До сегодняшнего дня. Ха. Черта с два. До того, как я встретил ее. До того, как увяз, влип по уши, погряз по самые яйца в этой проклятой бабе.
— Сын, — усмехается отец. — Это свою личную рабыню ты мог прирезать, где пожелаешь и посчитаешь нужным. Но с долгом так не пойдет. Все должны присутствовать. Вся наша семья будет в сборе. Все представители нашего рода. Каждый обязан прочувствовать суть грядущего действа.
— Зачем? — кривлюсь. — В чем смысл?
— Возмездие, — произносит холодно. — Долг крови. Странно, что ты постоянно забываешь об этом и всякий раз приходится снова напоминать.
— Моя рабыня и долг мой, — чеканю мрачно. — Так почему я сам не имею права решить, как нужно поступить?
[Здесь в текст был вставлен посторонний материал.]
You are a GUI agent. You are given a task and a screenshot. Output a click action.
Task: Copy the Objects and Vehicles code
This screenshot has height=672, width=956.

— Ты теперь семью ведешь, — как неразумному дитю втолковывает. — Ты должен понимать, что несешь ответственность перед всеми представителями рода. Перед ныне живущими и перед предками. Перед каждым, кто с нашим кланом кровью связан. Твои чувства никогда не станут превыше общего блага.
— Чувства? — хмурюсь. — Что за намек?
— Стрелецкая умоляла меня о пощаде, — ровно заявляет отец. — День за днем. Рыдала, в ногах валялась, упрашивала вернуть ее к детям, давила на жалость. Пробовала разные методы. Даже в любовь поиграть успела, изображала внезапно вспыхнувшую страсть, боролась до последнего, отказывалась признать поражение, ждала спасения, надеялась разжалобить.
— Плевать, как она…
— Их женщины умеют завладеть членом, — чеканит дальше. — У них нет гордости, нет морали. Они готовы пойти на все. Дать тебе такое, о чем нашей женщине помыслить стыдно. Прирожденные шлюхи, созданные ублажать низменный зов плоти. Их тела порочны, призваны искушать, будоражить горячую кровь. Однако на то мужчине и дарован мозг, чтобы прочие органы в узде держать.
— Эта истина для меня не открытие, — бросаю в ответ. — Но я привык сам своими вещами распоряжаться. В подсказках не нуждаюсь.
— Тогда чего на дыбы встаешь? — пронизывает взглядом. — В чем цена кобылы, которая каждому жеребцу себя покрыть даст?
— Дело не в кобыле, а в принципе, — цежу сквозь зубы. — Убийство бабы никому чести не принесет, еще и прилюдное.
— Полагаешь, я поступил неверно? — интересуется, прищурив глаза. — На веки вечные возмездием замарался?